Its high corrosion resistance includes saltwater, chlorine, and even acids.
Welded titanium pipe and equipment (like pressure vessels and tanks) are used by the petrochemical industry.
The metal has long been incorporated in aerospace applications, and more recently, in high-end motorcycles, bicycle frames, tennis rackets, and golf clubs.
Because they’re non-toxic, titanium plates, hips, and screws are also planted nowadays inside human beings with good results.
Best known as the metal of pancake griddles, skillets, and soup pots, this metal is chock-full of carbon. It cannot be formed because high carbon content means brittleness.
Instead, the metal has to be poured into molds, which is why it’s called “cast” iron.
You see it everywhere in metal shops since cast iron forms the base of many stationary shop tools.
The metal is heavy-duty and resists deformation, making it the perfect choice for long-lasting, level surfaces for work tables and saws.
Related: Metal Casting
In ancient times, iron ores were smelted in charcoal fires.
Since charcoal is pure carbon, the process adds lots of carbon, producing wrought iron.
In a blacksmith’s forge, air or oxygen is used to stoke a fire that may reduce carbon from 4 or 5 percent to about 2 percent.

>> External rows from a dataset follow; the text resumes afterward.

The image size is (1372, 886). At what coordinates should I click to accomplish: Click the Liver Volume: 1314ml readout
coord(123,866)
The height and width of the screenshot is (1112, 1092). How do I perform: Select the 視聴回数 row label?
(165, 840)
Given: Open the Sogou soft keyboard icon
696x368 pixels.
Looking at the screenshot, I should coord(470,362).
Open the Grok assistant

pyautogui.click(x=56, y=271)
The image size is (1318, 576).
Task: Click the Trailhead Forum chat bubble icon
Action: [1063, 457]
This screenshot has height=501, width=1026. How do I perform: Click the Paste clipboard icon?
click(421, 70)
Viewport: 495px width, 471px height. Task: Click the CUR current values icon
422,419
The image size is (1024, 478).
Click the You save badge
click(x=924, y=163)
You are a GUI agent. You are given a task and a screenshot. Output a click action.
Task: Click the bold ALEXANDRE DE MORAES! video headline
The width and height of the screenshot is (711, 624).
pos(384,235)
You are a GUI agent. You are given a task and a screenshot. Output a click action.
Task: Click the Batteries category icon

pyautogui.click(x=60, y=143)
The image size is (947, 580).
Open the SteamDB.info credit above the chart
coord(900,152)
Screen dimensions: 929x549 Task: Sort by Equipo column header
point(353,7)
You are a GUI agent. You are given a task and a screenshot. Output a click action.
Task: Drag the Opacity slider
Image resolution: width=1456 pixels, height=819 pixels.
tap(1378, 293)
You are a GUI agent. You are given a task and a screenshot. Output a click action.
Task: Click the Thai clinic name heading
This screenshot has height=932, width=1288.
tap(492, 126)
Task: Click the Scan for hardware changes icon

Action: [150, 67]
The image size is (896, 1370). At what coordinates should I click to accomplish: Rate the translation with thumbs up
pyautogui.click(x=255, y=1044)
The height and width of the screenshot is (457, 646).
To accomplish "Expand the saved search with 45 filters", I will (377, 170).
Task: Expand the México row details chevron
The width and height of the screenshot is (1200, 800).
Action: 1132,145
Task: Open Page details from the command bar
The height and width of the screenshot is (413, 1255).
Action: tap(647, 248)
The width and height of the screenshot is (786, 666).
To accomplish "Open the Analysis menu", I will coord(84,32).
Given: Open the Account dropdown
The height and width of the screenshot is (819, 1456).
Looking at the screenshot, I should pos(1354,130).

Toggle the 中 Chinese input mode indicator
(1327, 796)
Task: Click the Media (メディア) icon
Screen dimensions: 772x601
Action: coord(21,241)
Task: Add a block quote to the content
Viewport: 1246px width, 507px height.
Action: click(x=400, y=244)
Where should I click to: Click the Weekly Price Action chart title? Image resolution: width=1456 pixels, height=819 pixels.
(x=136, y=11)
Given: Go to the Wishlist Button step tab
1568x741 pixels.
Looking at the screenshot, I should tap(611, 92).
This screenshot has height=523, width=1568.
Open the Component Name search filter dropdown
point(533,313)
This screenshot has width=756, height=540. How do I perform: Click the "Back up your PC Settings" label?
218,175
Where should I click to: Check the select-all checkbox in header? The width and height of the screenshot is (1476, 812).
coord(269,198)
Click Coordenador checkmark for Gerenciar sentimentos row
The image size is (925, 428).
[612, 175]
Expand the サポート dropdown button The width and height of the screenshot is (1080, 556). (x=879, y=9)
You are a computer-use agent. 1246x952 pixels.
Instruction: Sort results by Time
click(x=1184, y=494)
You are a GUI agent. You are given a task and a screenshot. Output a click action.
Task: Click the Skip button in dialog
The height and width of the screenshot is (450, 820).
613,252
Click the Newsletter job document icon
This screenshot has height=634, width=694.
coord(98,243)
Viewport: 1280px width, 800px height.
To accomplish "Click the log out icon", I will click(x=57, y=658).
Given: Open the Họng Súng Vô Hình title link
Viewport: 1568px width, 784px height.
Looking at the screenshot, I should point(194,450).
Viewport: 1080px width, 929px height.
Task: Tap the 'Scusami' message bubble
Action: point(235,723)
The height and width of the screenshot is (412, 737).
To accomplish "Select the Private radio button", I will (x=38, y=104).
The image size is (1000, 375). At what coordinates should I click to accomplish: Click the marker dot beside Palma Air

Now the iron is ductile enough to form (or forge) with hammers, punches, and other tools.
Wrought iron is used for ornamental ironwork, door latches and hardware, barnyard tools, and other blacksmithing implements.
Onee the go-to metal for plumbing, the role of copper in the world, has diminished somewhat since the advent of PVC and copper ore’s rising price tag.
Even pennies are made of zinc now, with a copper coating.
However, this noble metal is still used in electric wire and transformers since it conducts electric current better than anything else and resists corrosion.
This is a combination of copper and a second metal, usually tin, which produces a strong, tough substance that resists corrosion better than iron.
In antiquity, bronze first gained its widespread reputation in cutting sculptures, knives and swords. (Ancients initially combined copper with arsenic to make the bronze, not tin, which meant an early trip to the grave for many bronzesmiths.)
Before the advent of stainless steel, bronze was the primary metal for boat and ship fittings, and it’s still used to construct ship propellers.
TIG welders use silicon-bronze brazing rod on sheet metal panels since it generates less distortion and warping.
More than decorative because of its shiny, gold-like look, brass is used in plumbing and electrical connectors because it resists static electricity and sparks.
Due to exceptional acoustic properties, you may also be familiar with brass on musical instruments (like tubas and horns).
The metal is softer and lighter than bronze and combines copper with zinc (rather than tin).
In a welding shop, most of the fittings on compressed gas cylinders and torches — such as the flashback arrestors in the photo above — are made of brass.
Contrary to popular belief, pencils are not made out of lead but graphite.
Lead is an extremely dense metal used in medical settings as a shield from X-rays and other forms of radiation.
The metal is gray and has a low melting point, which makes it ideal for soldering.
However, it’s no longer used as a plumbing pipe or to solder canned foods because it’s toxic enough to cause nerve disorders.